4. A question arose whether the written down value of the assets for the purpose of allowing depreciation in the charge-year 1942-43, should be taken to be Rs. 9,08,003/- less Rs. 87,244/- or Rs. 9,08,003/-. The income-tax authorities contend for the former figure, the assessee for the latter.

5. It is no longer disputed that the present controversy should be determines on the terms of Section 10 (5) (b) as amended by Income-tax (Amendment) Act XXIII (23) of 1941 which is to the following effect.

10 (5) 'Written down value' means:(b) in the case of assets acquired before the previous year the actual cost to the assessee less all depreciation 'actually' allowed to him under this Act, or any Act repealed thereby, or under executive orders issued when the Indian Income-tax Act, 1886, was in force.

6. Mr. Pal, appearing for the Income-tax authorities, contends that the expression 'actually allowed' means 'allowable under the law in force.' Mr. Pal refers as to the provisions of Section 10 (2) (vi) Provisos (b) & (c) of Act XI (11) of 1922 and also to the corresponding provisions of Act VII (7) of 1939. Mr. Pal suggests that the amendment of 1941 has reference only to the extent of the allowance & not to the question whether, the allowance was given effect to or not.
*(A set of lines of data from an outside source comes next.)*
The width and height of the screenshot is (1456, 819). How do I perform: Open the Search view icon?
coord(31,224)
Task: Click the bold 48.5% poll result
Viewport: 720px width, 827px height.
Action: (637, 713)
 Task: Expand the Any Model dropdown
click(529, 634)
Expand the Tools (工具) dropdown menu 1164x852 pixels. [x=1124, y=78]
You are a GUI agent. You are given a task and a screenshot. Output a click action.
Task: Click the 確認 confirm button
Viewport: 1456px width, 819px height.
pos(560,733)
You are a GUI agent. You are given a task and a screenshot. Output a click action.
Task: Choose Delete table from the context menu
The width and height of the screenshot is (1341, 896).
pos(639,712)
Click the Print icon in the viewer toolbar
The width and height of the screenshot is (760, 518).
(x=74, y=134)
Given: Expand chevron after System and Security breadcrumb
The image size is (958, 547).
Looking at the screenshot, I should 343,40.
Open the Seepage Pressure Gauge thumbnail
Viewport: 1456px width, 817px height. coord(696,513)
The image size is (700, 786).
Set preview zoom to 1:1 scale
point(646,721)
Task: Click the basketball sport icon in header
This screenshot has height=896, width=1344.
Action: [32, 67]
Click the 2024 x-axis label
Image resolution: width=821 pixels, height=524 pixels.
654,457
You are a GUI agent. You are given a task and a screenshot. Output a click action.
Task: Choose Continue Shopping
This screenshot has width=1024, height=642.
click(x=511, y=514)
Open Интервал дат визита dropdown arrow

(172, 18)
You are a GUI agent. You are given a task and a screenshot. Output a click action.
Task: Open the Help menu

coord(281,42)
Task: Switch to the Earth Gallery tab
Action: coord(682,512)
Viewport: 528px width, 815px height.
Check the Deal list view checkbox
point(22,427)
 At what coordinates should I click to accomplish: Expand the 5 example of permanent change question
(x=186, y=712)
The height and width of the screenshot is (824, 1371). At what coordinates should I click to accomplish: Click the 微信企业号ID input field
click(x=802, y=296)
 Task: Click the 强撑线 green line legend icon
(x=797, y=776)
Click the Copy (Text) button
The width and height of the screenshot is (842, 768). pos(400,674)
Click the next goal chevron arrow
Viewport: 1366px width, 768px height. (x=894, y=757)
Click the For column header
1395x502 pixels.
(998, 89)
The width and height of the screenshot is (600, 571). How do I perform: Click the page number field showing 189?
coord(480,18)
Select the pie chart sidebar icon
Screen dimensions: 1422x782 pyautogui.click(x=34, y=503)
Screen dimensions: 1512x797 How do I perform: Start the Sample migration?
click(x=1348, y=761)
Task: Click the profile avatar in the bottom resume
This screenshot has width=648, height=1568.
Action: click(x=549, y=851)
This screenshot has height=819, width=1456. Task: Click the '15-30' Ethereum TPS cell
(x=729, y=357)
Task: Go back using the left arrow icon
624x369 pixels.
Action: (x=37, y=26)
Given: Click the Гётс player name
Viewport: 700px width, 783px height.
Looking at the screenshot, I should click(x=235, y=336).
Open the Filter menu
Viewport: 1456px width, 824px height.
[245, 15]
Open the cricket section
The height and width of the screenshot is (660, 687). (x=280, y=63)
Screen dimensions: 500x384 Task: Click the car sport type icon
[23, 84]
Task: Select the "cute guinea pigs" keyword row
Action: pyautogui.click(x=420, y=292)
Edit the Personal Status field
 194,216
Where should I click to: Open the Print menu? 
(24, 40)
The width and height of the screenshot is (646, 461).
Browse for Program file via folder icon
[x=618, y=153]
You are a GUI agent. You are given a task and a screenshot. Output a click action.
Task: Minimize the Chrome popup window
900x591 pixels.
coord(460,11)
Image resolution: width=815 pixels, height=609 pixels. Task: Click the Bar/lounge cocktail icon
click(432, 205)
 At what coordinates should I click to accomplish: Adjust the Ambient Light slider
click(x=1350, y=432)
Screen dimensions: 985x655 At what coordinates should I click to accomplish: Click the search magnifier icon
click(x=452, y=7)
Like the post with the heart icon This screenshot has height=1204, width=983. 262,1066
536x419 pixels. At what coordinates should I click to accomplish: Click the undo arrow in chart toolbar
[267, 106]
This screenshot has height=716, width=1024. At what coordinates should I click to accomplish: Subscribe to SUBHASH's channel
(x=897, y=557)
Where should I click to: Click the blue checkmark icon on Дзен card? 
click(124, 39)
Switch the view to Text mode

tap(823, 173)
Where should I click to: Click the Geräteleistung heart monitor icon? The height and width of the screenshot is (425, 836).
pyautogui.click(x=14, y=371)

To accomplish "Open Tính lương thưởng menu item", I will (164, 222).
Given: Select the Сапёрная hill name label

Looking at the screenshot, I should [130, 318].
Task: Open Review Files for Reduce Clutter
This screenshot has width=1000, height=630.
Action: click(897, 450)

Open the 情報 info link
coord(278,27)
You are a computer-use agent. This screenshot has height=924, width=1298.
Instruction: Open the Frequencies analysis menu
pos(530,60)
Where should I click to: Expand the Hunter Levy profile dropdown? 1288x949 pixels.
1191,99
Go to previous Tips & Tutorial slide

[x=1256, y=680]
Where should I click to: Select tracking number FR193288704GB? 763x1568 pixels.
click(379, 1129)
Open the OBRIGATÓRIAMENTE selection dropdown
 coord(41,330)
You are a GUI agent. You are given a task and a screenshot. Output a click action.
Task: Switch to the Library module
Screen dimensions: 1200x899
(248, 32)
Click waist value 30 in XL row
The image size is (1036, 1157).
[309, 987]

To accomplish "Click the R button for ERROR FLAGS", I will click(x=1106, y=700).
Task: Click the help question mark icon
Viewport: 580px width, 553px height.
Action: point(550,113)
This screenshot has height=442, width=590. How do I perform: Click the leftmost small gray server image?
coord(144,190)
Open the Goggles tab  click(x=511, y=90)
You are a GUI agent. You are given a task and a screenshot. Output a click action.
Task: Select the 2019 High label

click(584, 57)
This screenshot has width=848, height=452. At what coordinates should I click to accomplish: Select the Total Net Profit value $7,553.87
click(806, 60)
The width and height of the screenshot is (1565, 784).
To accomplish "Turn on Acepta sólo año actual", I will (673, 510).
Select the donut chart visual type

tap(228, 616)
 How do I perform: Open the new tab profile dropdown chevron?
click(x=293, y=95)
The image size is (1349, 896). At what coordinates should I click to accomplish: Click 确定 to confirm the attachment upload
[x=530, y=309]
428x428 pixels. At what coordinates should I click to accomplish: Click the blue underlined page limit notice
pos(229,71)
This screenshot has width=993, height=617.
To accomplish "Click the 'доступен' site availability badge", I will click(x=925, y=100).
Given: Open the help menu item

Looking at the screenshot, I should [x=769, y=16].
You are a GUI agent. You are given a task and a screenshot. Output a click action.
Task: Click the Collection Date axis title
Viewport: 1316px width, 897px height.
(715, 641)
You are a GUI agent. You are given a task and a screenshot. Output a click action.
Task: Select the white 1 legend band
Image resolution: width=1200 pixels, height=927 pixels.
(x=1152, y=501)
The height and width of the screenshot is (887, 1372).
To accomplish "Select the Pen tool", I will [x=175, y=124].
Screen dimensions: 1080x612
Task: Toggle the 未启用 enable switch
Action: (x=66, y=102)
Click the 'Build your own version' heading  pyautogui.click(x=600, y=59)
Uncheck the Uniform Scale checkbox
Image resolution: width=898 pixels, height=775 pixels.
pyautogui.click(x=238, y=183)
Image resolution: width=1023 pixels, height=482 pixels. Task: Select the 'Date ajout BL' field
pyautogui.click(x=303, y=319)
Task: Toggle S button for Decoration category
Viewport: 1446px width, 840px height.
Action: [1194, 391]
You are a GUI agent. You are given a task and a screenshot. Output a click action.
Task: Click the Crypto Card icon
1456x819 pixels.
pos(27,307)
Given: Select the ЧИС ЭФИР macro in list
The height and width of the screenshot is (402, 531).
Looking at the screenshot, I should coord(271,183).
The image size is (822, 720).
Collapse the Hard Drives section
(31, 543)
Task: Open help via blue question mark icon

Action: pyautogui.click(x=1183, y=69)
7. In our opinion, the contentions are without substance.

8. The words 'actually allowed' are unambiguous & connote the idea that the allowance was in fact given effect to.

9. The depreciation allowance may be set off against the profits or gains under Section 10 (2) Clause (vi) in calculating the assessable income & when so set off, the depreciation allowance is actually allowed.

10. In the present case, as there was loss, the depreciation allowance of Rs. 87,244/- was not set off & cannot be said to have been actually allowed.

11. In our opinion, the Tribunal was right in holding that in determining for the 1942-43 assessment, the written down value of the assets as brought forward on 1-1-1941, the allowable depreciation of Rs. 87,244/- to which effect could not be given by reason of there being no profits in the preceding year, was not depreciation 'actually allowed' within the meaning of Section 10 (5) (b) of the Act as amended in 1941. The answer to the question referred is therefore in the affirmative.

12. The assessee, Kamala Mills, Ltd., Calcutta is entitled to the costs of this Reference, 20 gold mohurs.